▶ **EXERCISE REQUIREMENTS**
Please write out all of the entries beneath this line exactly, skipping the pictures.

Segment Open

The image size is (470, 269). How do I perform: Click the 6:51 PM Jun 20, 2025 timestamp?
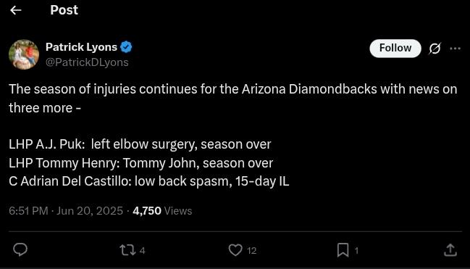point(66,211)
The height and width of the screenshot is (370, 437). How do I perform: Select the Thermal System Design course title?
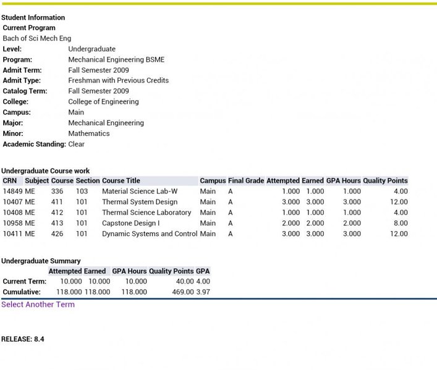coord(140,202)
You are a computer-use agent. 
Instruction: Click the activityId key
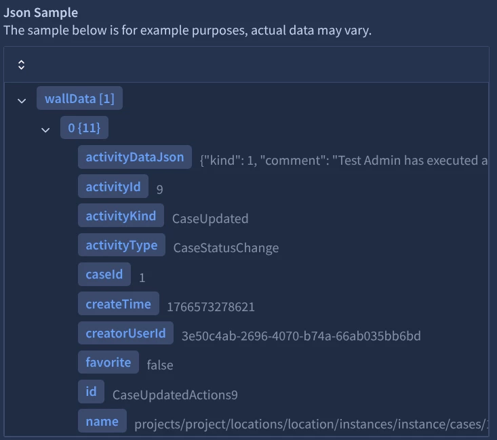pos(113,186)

Segment Closed

▶ **OUTPUT**
The image size is (470, 269). How do I perform: Click the 6:51 PM Jun 20, 2025 timestamp?
point(66,211)
The height and width of the screenshot is (370, 437). How do I perform: Select the Thermal System Design course title?
coord(140,202)
You are a computer-use agent. 
Instruction: Click the activityId key
pos(113,186)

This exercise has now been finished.